Know Thyself, Public Health

The Mailman School Reflects on Power and Privilege

March 30, 2015

The third module of the Mailman School’s Self, Social, and Global Awareness (SSGA) training was unveiled last week. More than 400 first-year Master’s students participated in conversations inspired by “The Danger of a Single Story,” a 2009 TED talk by novelist Chimamanda Ngozi Adichie.

Chimamanda Ngozi Adichie

In the popular video, Adichie, who was born in Nigeria, describes her first encounter with a college roommate in the United States. The roommate’s narrow perspective about Africa was the result of relying on a single narrative to represent an entire continent, leading to more than just hurt feelings: as the training session made clear, this “single narrative” is a roadblock to public health.
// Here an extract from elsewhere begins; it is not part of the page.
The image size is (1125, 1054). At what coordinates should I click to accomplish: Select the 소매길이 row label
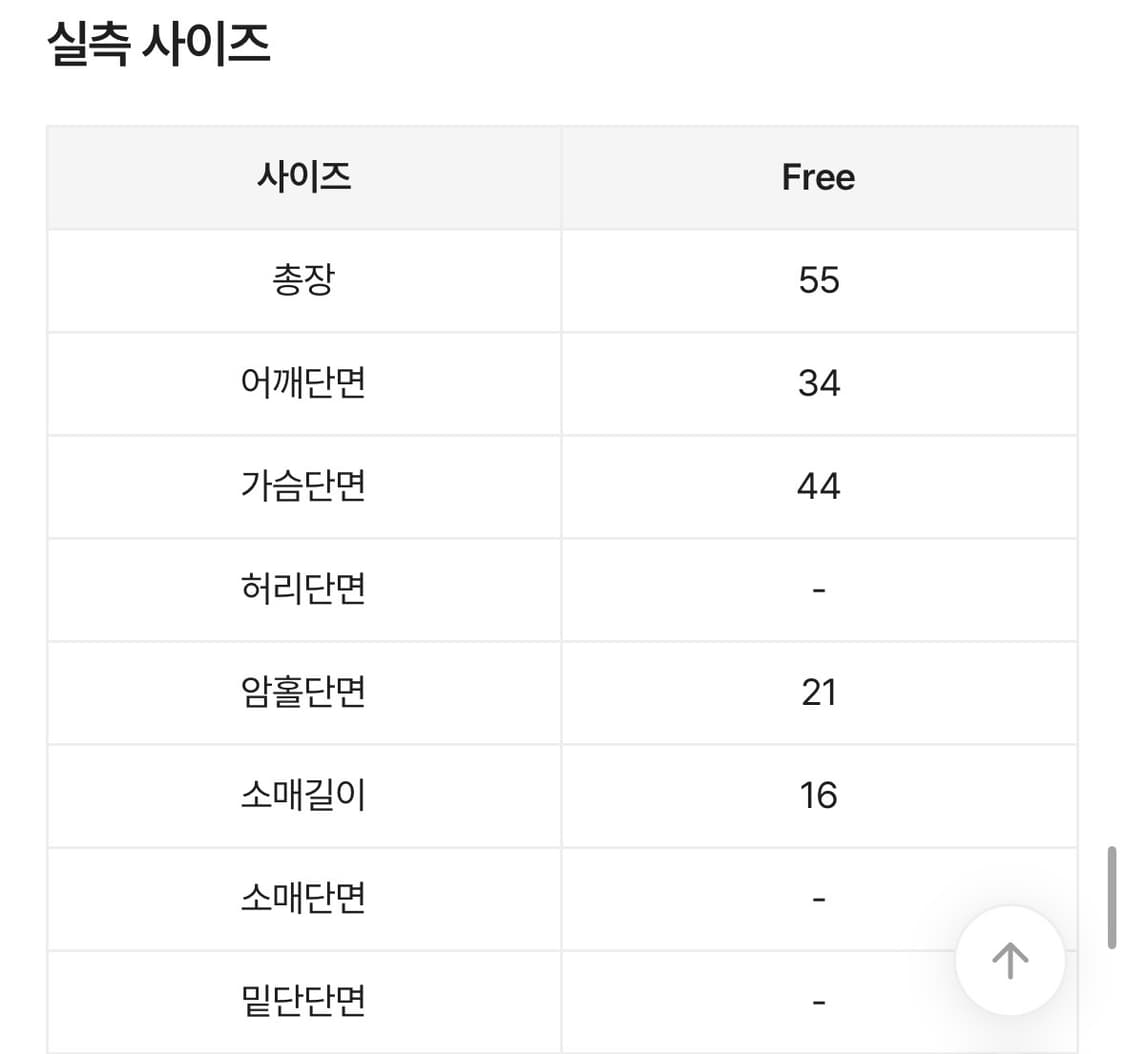[x=302, y=796]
“What Adichie brings to the table is appreciation for the extent to which we all carry a single story about different identity groups,” said Amy Fairchild, professor of Sociomedical Sciences and director of Integration of Science and Practice, part of the MPH core. “We’re hoping to increase people’s appreciation of this mindset, and to challenge ourselves to identify the stories that have become the basis for our own assumptions.”

Introduced in tandem with the Master’s in Public Health core curriculum in Fall 2012, SSGA is designed to heighten self-awareness about the power and privileges that exist based on identity, broadly defined to include gender, race, age, sexual orientation, and religion, among other categories, and to demonstrate how the very presence of power and privilege has an effect on population health.

National attention to such disparities following the deaths of Michael Brown, Eric Garner, and others over the last several months inspired action on behalf of many Mailman School students, who convened an emergency forum on racism in December. While the School’s administration has worked with faculty and students to address these issues for many years, students, catalyzed by current events, convened to demand public health find a more influential role in this conversation.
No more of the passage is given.